→ Objective
Render every line of the material below as a two-column Markdown table, with a sequential row number under "No." and the line itself under "Entry." Omit blank lines.
— begin Records shown —
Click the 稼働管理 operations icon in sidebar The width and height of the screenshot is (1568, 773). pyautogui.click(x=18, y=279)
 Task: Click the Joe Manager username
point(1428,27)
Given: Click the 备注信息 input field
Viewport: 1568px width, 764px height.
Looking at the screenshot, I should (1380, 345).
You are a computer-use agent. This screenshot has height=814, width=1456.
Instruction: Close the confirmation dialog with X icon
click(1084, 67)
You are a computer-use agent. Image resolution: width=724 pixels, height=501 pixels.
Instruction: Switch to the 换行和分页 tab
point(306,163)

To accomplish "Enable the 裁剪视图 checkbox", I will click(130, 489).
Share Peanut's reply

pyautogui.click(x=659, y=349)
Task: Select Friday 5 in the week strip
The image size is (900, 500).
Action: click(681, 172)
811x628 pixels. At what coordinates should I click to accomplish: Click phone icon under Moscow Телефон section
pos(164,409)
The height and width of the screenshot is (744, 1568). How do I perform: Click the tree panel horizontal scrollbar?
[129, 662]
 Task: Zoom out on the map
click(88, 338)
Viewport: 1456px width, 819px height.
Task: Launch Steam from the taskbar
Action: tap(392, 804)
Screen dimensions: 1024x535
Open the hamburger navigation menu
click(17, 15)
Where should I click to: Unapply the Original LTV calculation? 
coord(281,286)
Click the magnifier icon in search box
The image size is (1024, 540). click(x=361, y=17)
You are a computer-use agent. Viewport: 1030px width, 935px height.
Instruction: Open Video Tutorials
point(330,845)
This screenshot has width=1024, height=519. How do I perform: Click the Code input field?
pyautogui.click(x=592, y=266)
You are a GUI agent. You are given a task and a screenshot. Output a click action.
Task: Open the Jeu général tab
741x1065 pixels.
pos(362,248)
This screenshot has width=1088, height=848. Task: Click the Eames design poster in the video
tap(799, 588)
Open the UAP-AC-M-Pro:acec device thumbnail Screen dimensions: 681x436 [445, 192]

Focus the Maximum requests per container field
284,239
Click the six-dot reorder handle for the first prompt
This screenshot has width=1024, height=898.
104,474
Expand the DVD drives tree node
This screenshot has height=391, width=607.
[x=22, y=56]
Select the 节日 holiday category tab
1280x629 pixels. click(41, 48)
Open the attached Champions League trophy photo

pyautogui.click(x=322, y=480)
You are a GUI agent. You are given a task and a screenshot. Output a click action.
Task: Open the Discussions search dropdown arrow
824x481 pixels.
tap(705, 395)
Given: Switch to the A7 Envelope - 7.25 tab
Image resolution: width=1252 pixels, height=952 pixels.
— end Records shown —
→ The answer
| No. | Entry |
|---|---|
| 1 | Click the 稼働管理 operations icon in sidebar The width and height of the screenshot is (1568, 773). pyautogui.click(x=18, y=279) |
| 2 |  Task: Click the Joe Manager username |
| 3 | point(1428,27) |
| 4 | Given: Click the 备注信息 input field |
| 5 | Viewport: 1568px width, 764px height. |
| 6 | Looking at the screenshot, I should (1380, 345). |
| 7 | You are a computer-use agent. This screenshot has height=814, width=1456. |
| 8 | Instruction: Close the confirmation dialog with X icon |
| 9 | click(1084, 67) |
| 10 | You are a computer-use agent. Image resolution: width=724 pixels, height=501 pixels. |
| 11 | Instruction: Switch to the 换行和分页 tab |
| 12 | point(306,163) |
| 13 | To accomplish "Enable the 裁剪视图 checkbox", I will click(130, 489). |
| 14 | Share Peanut's reply |
| 15 | pyautogui.click(x=659, y=349) |
| 16 | Task: Select Friday 5 in the week strip |
| 17 | The image size is (900, 500). |
| 18 | Action: click(681, 172) |
| 19 | 811x628 pixels. At what coordinates should I click to accomplish: Click phone icon under Moscow Телефон section |
| 20 | pos(164,409) |
| 21 | The height and width of the screenshot is (744, 1568). How do I perform: Click the tree panel horizontal scrollbar? |
| 22 | [129, 662] |
| 23 |  Task: Zoom out on the map |
| 24 | click(88, 338) |
| 25 | Viewport: 1456px width, 819px height. |
| 26 | Task: Launch Steam from the taskbar |
| 27 | Action: tap(392, 804) |
| 28 | Screen dimensions: 1024x535 |
| 29 | Open the hamburger navigation menu |
| 30 | click(17, 15) |
| 31 | Where should I click to: Unapply the Original LTV calculation?  |
| 32 | coord(281,286) |
| 33 | Click the magnifier icon in search box |
| 34 | The image size is (1024, 540). click(x=361, y=17) |
| 35 | You are a computer-use agent. Viewport: 1030px width, 935px height. |
| 36 | Instruction: Open Video Tutorials |
| 37 | point(330,845) |
| 38 | This screenshot has width=1024, height=519. How do I perform: Click the Code input field? |
| 39 | pyautogui.click(x=592, y=266) |
| 40 | You are a GUI agent. You are given a task and a screenshot. Output a click action. |
| 41 | Task: Open the Jeu général tab |
| 42 | 741x1065 pixels. |
| 43 | pos(362,248) |
| 44 | This screenshot has width=1088, height=848. Task: Click the Eames design poster in the video |
| 45 | tap(799, 588) |
| 46 | Open the UAP-AC-M-Pro:acec device thumbnail Screen dimensions: 681x436 [445, 192] |
| 47 | Focus the Maximum requests per container field |
| 48 | 284,239 |
| 49 | Click the six-dot reorder handle for the first prompt |
| 50 | This screenshot has width=1024, height=898. |
| 51 | 104,474 |
| 52 | Expand the DVD drives tree node |
| 53 | This screenshot has height=391, width=607. |
| 54 | [x=22, y=56] |
| 55 | Select the 节日 holiday category tab |
| 56 | 1280x629 pixels. click(41, 48) |
| 57 | Open the attached Champions League trophy photo |
| 58 | pyautogui.click(x=322, y=480) |
| 59 | You are a GUI agent. You are given a task and a screenshot. Output a click action. |
| 60 | Task: Open the Discussions search dropdown arrow |
| 61 | 824x481 pixels. |
| 62 | tap(705, 395) |
| 63 | Given: Switch to the A7 Envelope - 7.25 tab |
| 64 | Image resolution: width=1252 pixels, height=952 pixels. |